WHAT NEEDS TO BE DONE → Only the lines from the one bearing "You are a GUI" through the end of the entries should be output, exactly as they stand, and pictures should be skipped.

Dataset items:

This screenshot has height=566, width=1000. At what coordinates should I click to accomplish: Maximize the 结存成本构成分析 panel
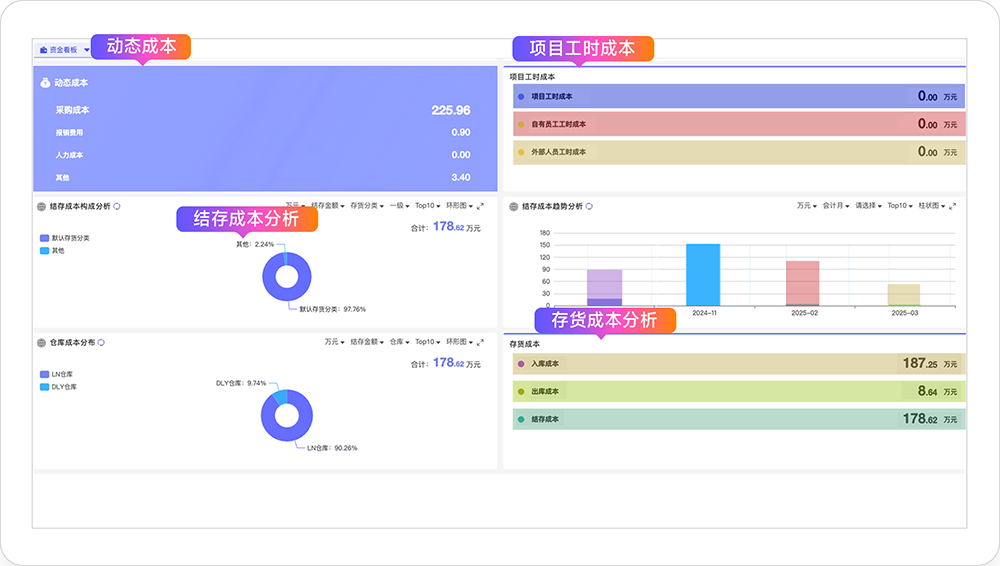pos(480,206)
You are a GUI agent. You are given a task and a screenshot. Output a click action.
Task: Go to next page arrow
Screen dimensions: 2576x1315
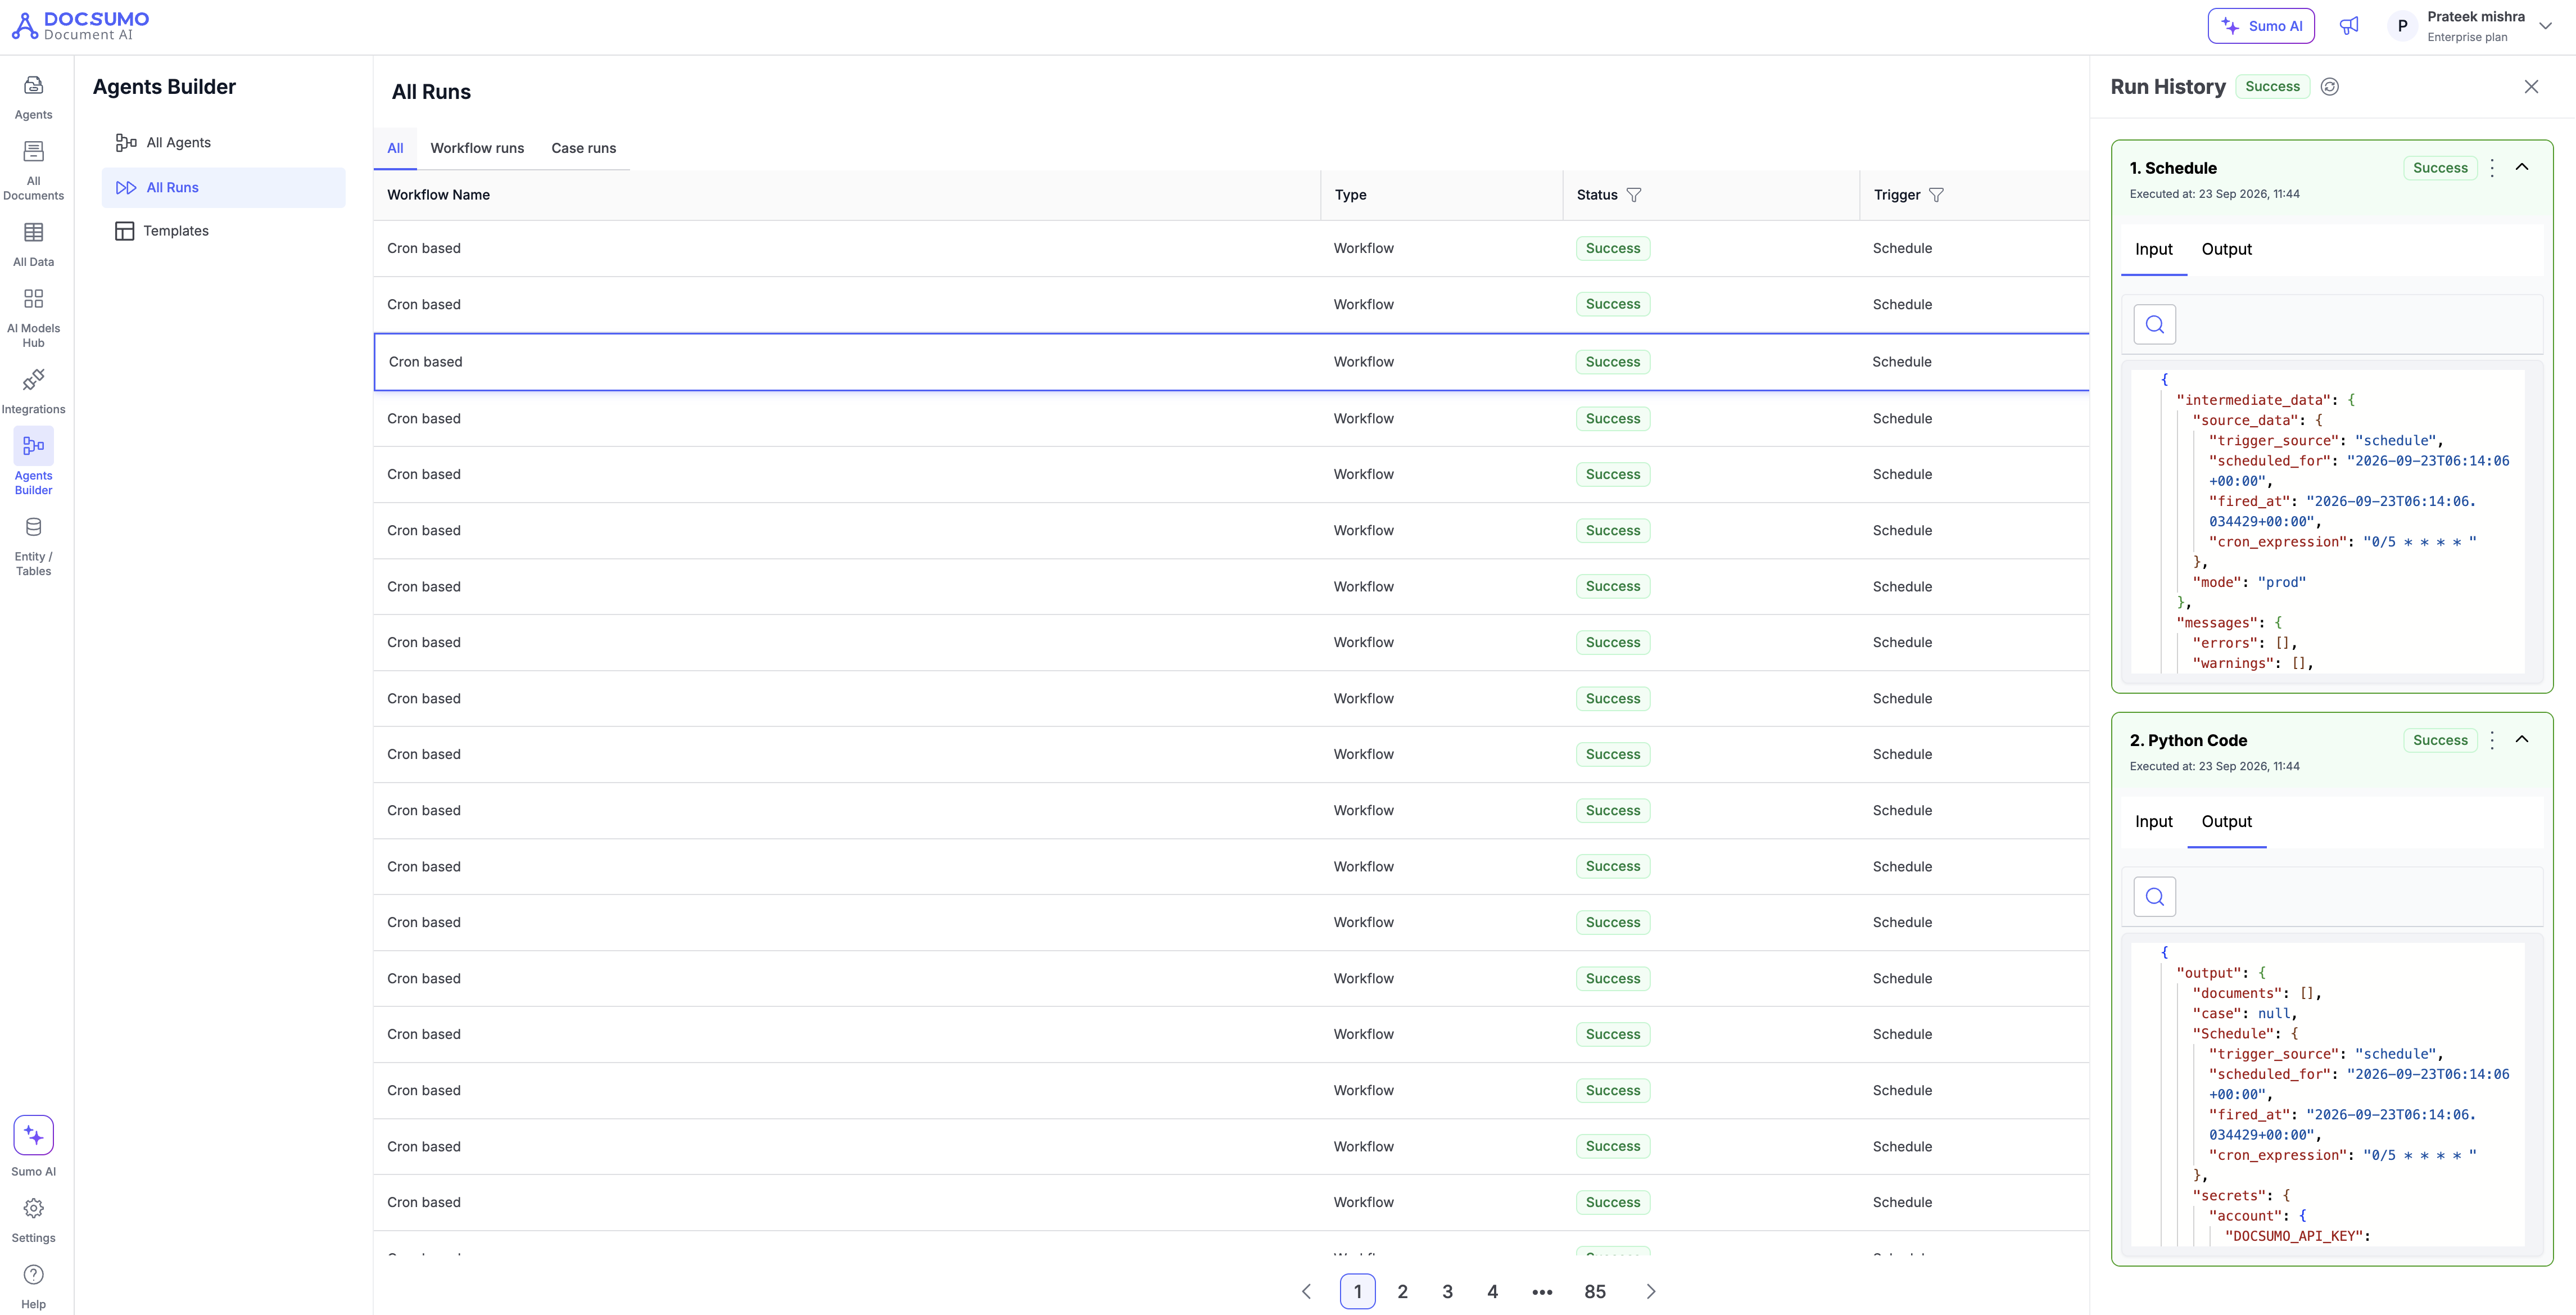tap(1651, 1291)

EXERCISE RESPONSE →
You are a GUI agent. You are given a task and a screenshot. Output a click action.
Task: Go to next page arrow
Screen dimensions: 2576x1315
tap(1651, 1291)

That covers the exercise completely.